Many beginners learning Yoga have questions about diet. Should I become a vegetarian? Vegan? Does it matter? Can I eat what I want?

While most Yoga teachers preach for a vegetarian diet on philosophical grounds or out of respect for tradition, some unfortunately venture on the territory of food dogmas. However, the question benefits from being left unanswered. Each person will inevitably figure it out for themselves and eventually make the choice to take full responsibility for what they eat.

Ashtanga Yoga is an extremely challenging and rewarding style of Yoga practice with huge mind and body benefits. It builds stamina, strength and flexibility, but many advanced practitioners agree that the greatest benefit of the practice is its focus on a mindful approach and the effect it has on your psyche. There is an incredible amount of discipline, inner strength and intense focus required to perform the four series of traditional Ashtanga Yoga.

Ashtanga differs significantly from other styles of yoga in several ways

Ashtanga is a rigorous and structured style of Yoga that follows specific sequences of postures, each posture linked to the next one through breath in a continuous and dynamic flowing motion, similar to Vinyasa.

The difference is that in Ashtanga Yoga, you perform a fixed series of postures in a sequential and linear manner. The rigidity of this approach allows progress to be clearly perceived each day, because repetition makes you mindful of how your body and mind react to external and internal influences, and how the quality of your practice fluctuates from one day to another.

In the traditional way of teaching, called Mysore — from the name of the South Indian city where modern Ashtanga Yoga was developed by the late Sri K. Pattabhi Jois in the late 1940s — practitioners are expected to perform the memorized series independently at their own pace while the teacher corrects and adjusts each student whenever necessary.

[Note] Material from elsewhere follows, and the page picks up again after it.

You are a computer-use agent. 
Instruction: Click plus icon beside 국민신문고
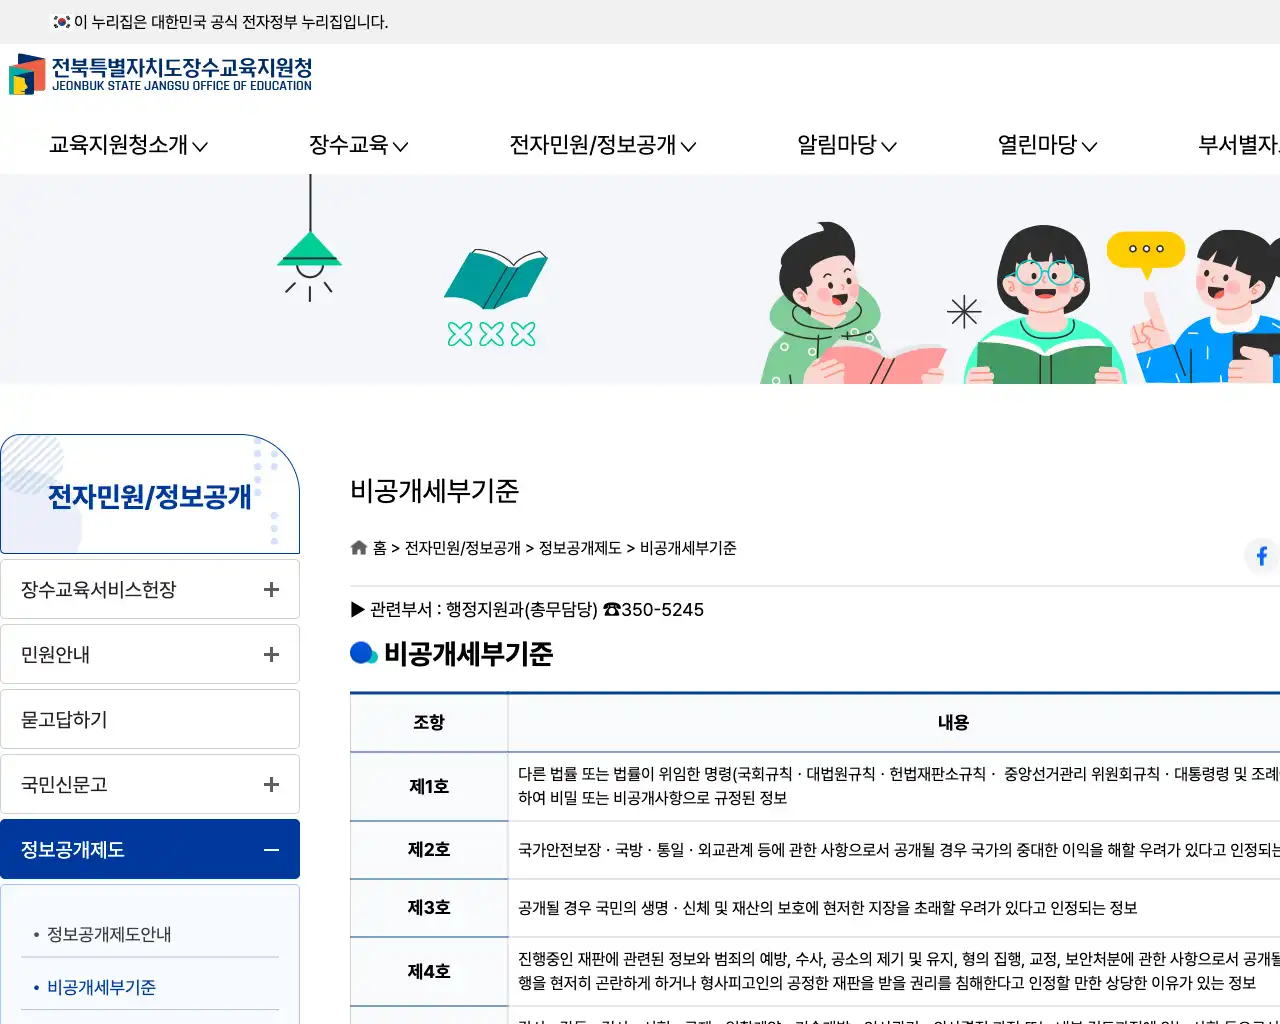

In contrast to modern western style Yoga classes that are monkey see, monkey do, where students focus on the teacher and try to reproduce random poses, in Ashtanga Yoga the practice is focused inward, on the breath and on the subtle perceptions of your mind and body. This form of practice is much closer to the way Yoga has been taught traditionally in India for centuries.

Marichyasana-D

Ashtanga Yoga incorporates internal energy locks (Bandhas) and continuous movement aligned with deep breathing that creates intense internal heat, sweat, purification, extreme flexibility, strength, and balance. The practice promotes independence and personal accountability because each student is expected to take responsibility for his practice, and face his own demons.

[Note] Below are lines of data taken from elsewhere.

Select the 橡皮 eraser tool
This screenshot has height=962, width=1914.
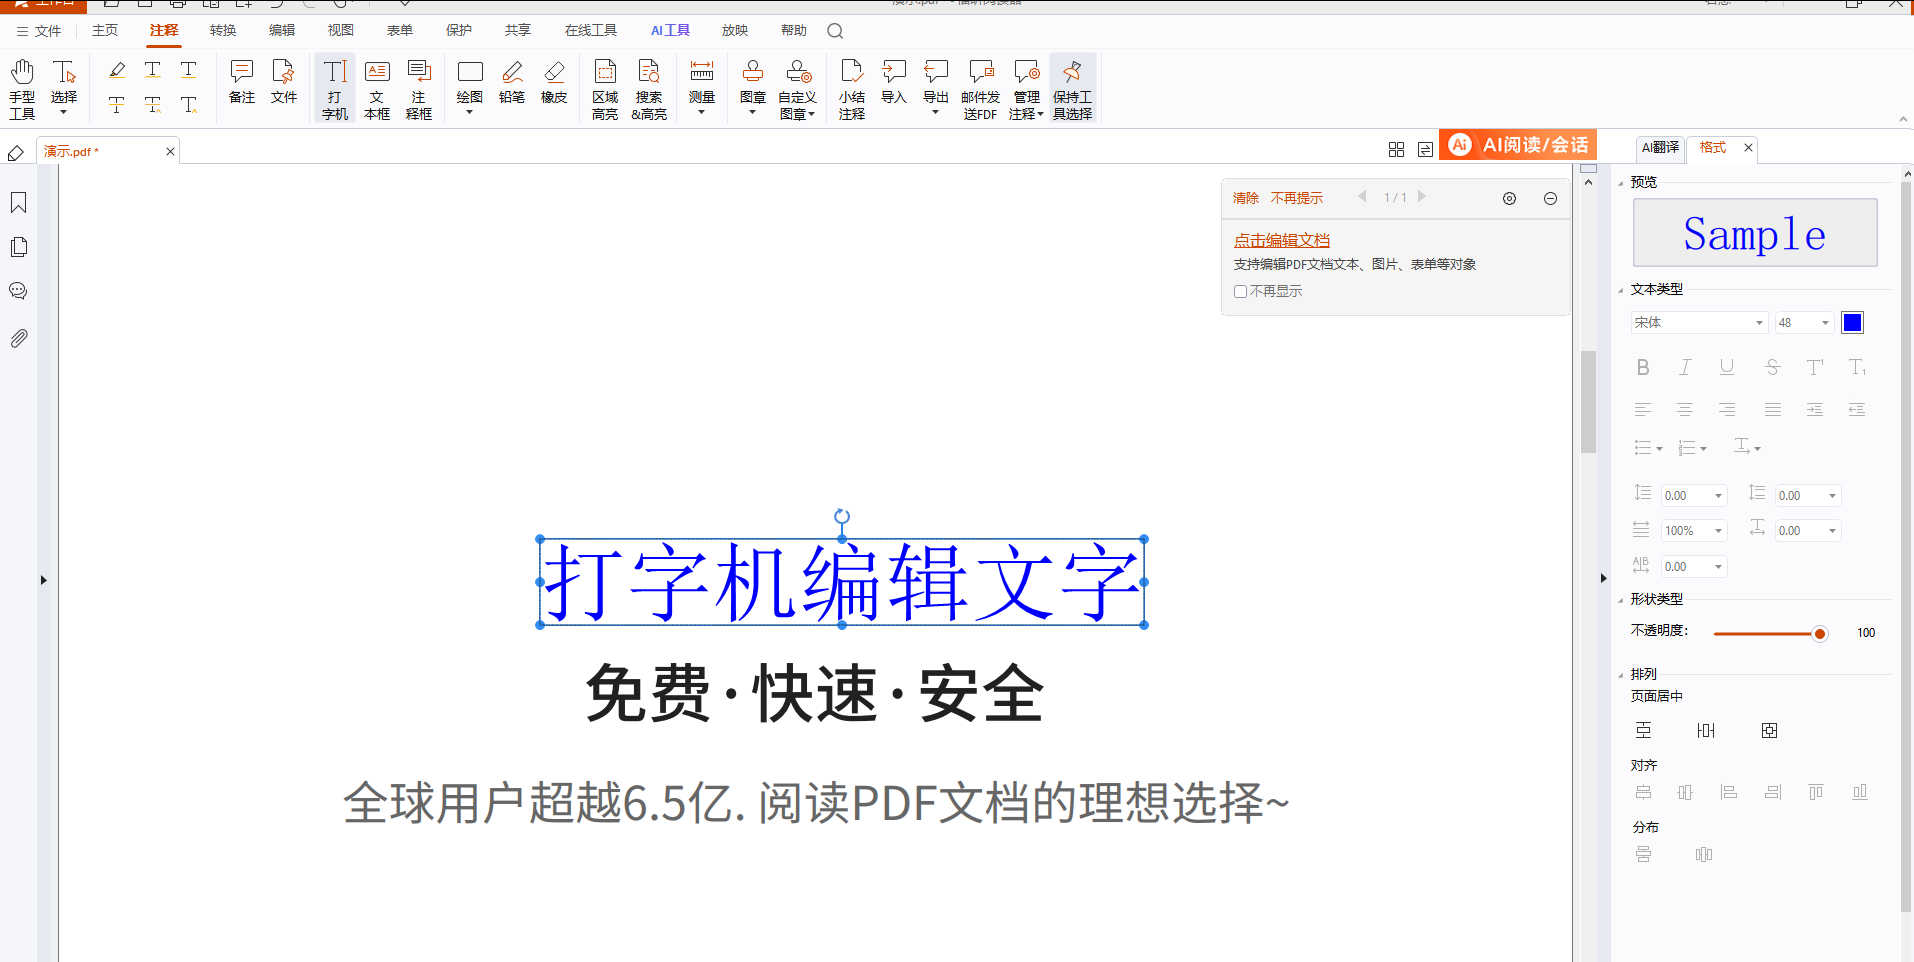(x=554, y=82)
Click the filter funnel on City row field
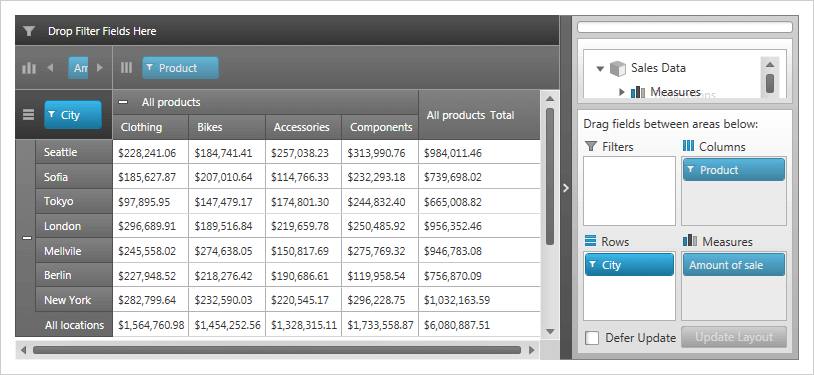Screen dimensions: 814x375 click(x=51, y=115)

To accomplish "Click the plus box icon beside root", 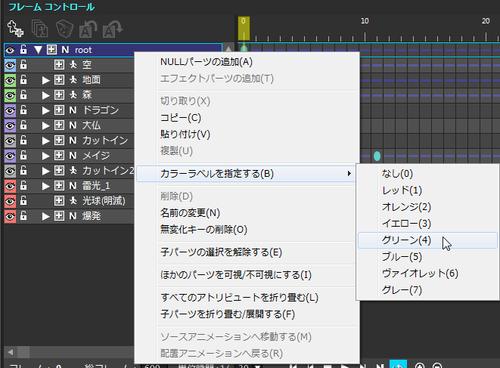I will 52,50.
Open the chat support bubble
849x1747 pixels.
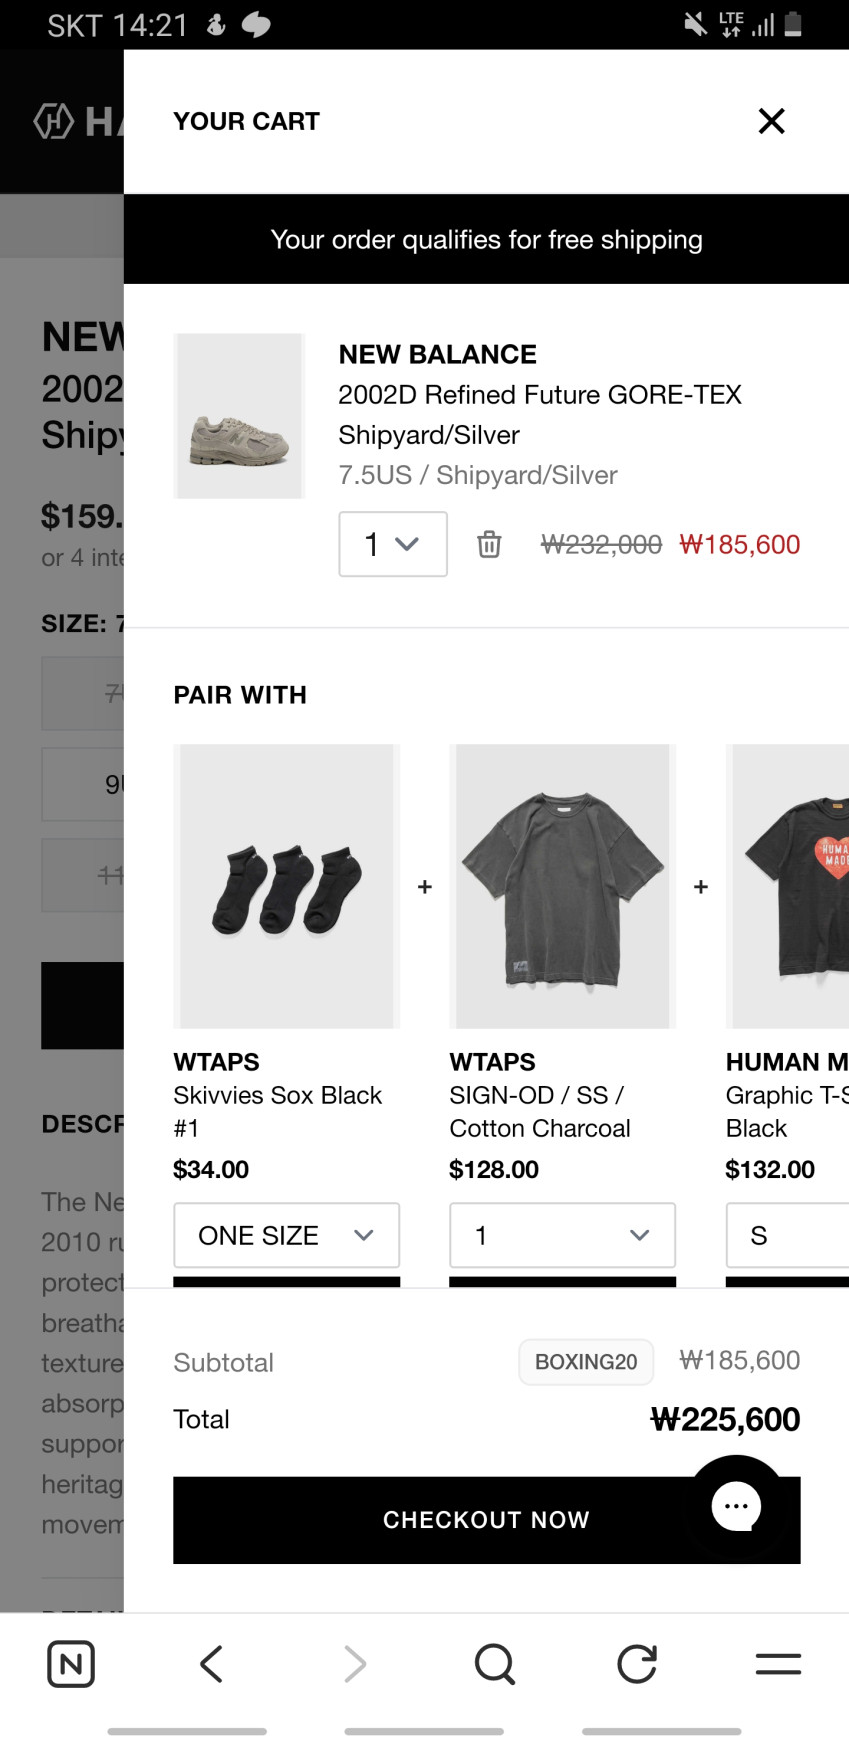pos(736,1505)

“Yoga is for internal cleansing, not external exercising. Yoga means true self-knowledge” — Sri K. Pattabhi Jois

Mindfulness is the key

Mindfulness. It’s a pretty straightforward word. It means maintaining a moment-by-moment awareness of our thoughts, feelings, bodily sensations, and surrounding environment through a gentle, nurturing lens, without judgement. It might seem trivial, except for the annoying fact that we so often veer from the matter at hand. Our mind takes flight, we lose touch with our body, and pretty soon we’re engrossed in obsessive thoughts about something that just happened or fretting about the future.

The inner struggle is the first obstacle that Ashtanga Yoga students learn to face. The practice is hard, sometimes fear inducing. It’s physically and psychologically demanding because of the inner focus and constant mindfulness it demands.

My first Ashtanga Yoga teacher, Lino Miele was one of the few Western students of Pattabhi Jois in India the early 1980s. He often describes Ashtanga Yoga practice as “The Yoga of the Breath” and “Meditation in Movement”.

Mindful versus Mindless Eating

One of the side effects of the intense inward focus that you have to maintain during the 90 minutes that a typical Ashtanga practice requires six days per week, is that you become aware of the most subtle sensations within your body; pain, tension, discomfort, especially in your lower abdomen and pelvic area where breathing and energy locks are at work.

Ashtanga practitioners become lean because any excess body fat soon becomes a physical hindrance, and you become painfully aware if your diet is unhealthy or if you have eaten the wrong foods the night before.

Supta Kurmasana

After a few months of practice, many students of Ashtanga Yoga Primary Series experience a new level of connection with their body. All of a sudden, students become acutely conscious of inner sensations that were previously vague and taken for granted. Some people describe it as “being aware of everything my body has absorbed and how it reacts to food”.

Some of the more intense sitting postures like Marichyasana D or Supta Kurmasana are almost impossible to execute unless you are lean, and you have fasted for at least 10 hours prior to practice.

As a consequence, the mindfulness qualities developed during the Ashtanga practice extend to your eating patterns. You don’t need to be told what to eat because you become aware of what your body absorbs, what it needs, and how it reacts to food and to emotional eating patterns. Bad food choices at dinner are experienced first hand the morning after on the mat.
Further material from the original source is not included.